Experts say that the demand for those professions postponed until “after 2020” in the list will depend on the successful technological development of the country and the world in general - including whether there will be no world wars, global cataclysms or intentional slowdown of technological development.

These jobs require standards that differ from the ones we have today; they will be created from scratch and take into account the development of educational technologies. Legal formation and inclusion of such professions into the jobs’ register will support and develop industry, healthcare and science - in any scenario of the country’s and global development.

“The idea of ​​forecasting the demand for rather narrowly defined occupational groups periodically arises among experts and decision-makers,” skeptically comments Irina Denisova, professor at the Center for Economic and Financial Research at the New Economic School.

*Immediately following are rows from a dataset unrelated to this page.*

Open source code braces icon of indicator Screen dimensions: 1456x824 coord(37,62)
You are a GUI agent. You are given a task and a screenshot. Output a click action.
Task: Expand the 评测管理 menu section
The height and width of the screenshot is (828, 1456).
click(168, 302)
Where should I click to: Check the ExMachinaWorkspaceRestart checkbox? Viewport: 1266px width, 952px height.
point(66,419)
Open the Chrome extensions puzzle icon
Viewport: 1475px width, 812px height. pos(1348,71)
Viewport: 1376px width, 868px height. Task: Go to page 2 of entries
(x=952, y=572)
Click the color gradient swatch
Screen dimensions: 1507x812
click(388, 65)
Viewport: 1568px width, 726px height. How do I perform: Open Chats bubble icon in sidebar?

“This requires investments into the collection of additional statistics and the creation of predictive models. Now, we do not even have a basis for a good forecast of the country’s industrial development.”

A separate chapter of the atlas is devoted to 30 disappearing professions. The authors claim that some of them will leave the market to be replaced by automated and robotic systems. Another part will die out along with their respective industrial sectors.

Scientists in Skolkovo sentenced to a quick death the pulp and paper industry, the publishing business, archival and library science, and the postal service. Experts predict that, even before 2020, professions such as the travel agent, the copywriter, the lecturer, the archivist, the seamstress, the elevator operator, the machinist and the mail carrier will disappear from the labor market.

After 2020 the number of unnecessary professions will be incremented by janitors, work superintendents, miners, journalists, logisticians, notaries, pharmacists, legal advisers, and even traffic police inspectors.

One of the main causes for the disappearance of professions is the automation and mechanization of processes, but this will not reduce employment rates, as Mr. Luksha explains. People are switching to other occupations that require more specialized and refined work, and which previously did not exist.

Multi-discipline knowledge and skills are some of the competitive advantages that will characterise the worker of the future, according to the researchers. Innovative sectors require an “ecosystem approach” – the formation of groups and teams of specialists with related competences, which enable them to design and adapt new products, to conduct the related marketing campaigns and organize production projects.

A proactive approach to the demands for specific new competences within a team is required for the development of new industries, but (with rare exceptions) the various industrial sectors are not ready to adopt this approach yet.

In any case, Denisova considers such a study very useful. These are medium-term targets for everyone – the employers, the educational system, the parents and the students. However, we must understand that the atlas mostly describes the technological frontier - or rather our expectations about the technological frontier in 5–10 years.